What are the actual procedures that actual buyers and sellers use to close deals?
This is the most important piece of information you need if you want to close deals. Know your buyers and sellers and exactly how they want to transact. Know what kinds of procedures will work and what will never work. Some procedures are workable but will not work for every buyer. Some buyers have completely unreasonable procedures that will never work for any seller. Some sellers, or more often re-sellers, will have requirements that no buyer will accommodate. If you don’t know what works and what is impossible, you will spin your wheels and no matter how much spaghetti you throw against the wall none of it will stick.

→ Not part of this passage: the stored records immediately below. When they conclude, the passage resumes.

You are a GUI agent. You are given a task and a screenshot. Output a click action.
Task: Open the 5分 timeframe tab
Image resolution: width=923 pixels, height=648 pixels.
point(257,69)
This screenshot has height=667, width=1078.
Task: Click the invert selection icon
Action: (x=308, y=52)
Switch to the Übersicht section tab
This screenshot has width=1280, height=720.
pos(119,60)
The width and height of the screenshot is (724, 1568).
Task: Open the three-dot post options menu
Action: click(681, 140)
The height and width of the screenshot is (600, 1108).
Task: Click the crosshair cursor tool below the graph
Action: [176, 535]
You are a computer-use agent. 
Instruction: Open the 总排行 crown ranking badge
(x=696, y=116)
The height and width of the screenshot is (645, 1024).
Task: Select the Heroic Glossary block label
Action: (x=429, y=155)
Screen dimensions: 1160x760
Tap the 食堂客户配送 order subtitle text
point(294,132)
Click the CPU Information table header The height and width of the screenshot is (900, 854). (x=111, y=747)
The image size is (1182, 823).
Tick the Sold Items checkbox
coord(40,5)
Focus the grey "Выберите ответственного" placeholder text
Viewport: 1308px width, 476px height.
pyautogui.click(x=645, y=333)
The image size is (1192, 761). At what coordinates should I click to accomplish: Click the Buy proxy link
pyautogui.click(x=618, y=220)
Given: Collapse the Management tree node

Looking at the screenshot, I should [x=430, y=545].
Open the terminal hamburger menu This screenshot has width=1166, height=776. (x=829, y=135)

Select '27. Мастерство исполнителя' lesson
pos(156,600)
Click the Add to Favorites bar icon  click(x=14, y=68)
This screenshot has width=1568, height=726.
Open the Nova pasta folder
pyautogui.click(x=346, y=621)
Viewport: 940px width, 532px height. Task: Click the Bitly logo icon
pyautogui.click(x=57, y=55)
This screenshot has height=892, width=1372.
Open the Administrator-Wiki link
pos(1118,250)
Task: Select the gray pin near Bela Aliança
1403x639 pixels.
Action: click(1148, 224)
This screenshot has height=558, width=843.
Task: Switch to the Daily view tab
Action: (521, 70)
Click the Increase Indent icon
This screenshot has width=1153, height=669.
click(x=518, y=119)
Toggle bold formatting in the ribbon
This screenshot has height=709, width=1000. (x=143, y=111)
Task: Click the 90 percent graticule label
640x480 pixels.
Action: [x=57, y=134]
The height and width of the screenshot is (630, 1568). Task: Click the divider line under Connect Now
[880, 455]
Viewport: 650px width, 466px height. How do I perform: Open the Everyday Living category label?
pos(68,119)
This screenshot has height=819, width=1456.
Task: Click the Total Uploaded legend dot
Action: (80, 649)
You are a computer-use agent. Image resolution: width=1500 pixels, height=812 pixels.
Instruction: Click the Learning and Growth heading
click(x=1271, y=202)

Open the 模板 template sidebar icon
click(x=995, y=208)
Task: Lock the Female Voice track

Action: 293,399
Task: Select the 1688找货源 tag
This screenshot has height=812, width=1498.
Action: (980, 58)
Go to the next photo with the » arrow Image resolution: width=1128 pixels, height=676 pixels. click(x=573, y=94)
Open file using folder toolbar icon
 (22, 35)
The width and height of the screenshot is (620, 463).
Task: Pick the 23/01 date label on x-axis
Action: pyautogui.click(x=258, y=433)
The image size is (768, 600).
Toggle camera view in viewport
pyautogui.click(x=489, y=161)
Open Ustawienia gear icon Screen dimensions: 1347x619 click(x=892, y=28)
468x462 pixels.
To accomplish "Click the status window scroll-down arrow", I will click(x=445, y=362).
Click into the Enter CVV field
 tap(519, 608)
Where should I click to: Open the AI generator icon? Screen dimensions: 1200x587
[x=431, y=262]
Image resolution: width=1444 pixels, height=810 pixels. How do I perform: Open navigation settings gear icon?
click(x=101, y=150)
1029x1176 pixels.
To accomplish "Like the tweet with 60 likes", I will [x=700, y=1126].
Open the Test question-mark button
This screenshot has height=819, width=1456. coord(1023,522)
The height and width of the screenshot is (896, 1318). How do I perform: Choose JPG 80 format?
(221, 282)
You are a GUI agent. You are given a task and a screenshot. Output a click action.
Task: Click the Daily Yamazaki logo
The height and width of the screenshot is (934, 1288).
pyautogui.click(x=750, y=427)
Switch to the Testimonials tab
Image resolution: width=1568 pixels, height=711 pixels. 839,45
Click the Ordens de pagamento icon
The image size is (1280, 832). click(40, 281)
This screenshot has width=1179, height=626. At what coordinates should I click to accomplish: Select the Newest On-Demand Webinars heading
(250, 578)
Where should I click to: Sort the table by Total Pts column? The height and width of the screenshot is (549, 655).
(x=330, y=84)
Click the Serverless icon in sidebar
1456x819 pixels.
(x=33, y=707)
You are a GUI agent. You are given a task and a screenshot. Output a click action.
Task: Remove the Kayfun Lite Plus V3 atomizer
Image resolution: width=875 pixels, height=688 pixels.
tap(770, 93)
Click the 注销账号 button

CI, DIP AND PAY OR DON’T TALK TO ME
The reality is, dip and pay deals are not something you will ever close. These deals come about when an end user takes title and has fuel delivered with a buyer already lined up and for whatever reason the buyer pulls out. Now the title holder has the fuel sitting in tanks somewhere and is paying outrageous storage fees to keep it there. In desperation, they unload the fuel sometimes at a loss. Usually large entities such as fuel companies and airports buy these products through their own trading desks and no brokers get paid on the deal even if they are in some way involved. Traders use all kinds of tricks to circumvent brokers and take all the commissions for themselves with no chance of repercussions and no recourse options available to those excluded. One trick they will use is to setup a shell company for the sole purpose of the transaction. After the transaction is completed, they close down the company. There are many other tricks of the trade they know and you don’t.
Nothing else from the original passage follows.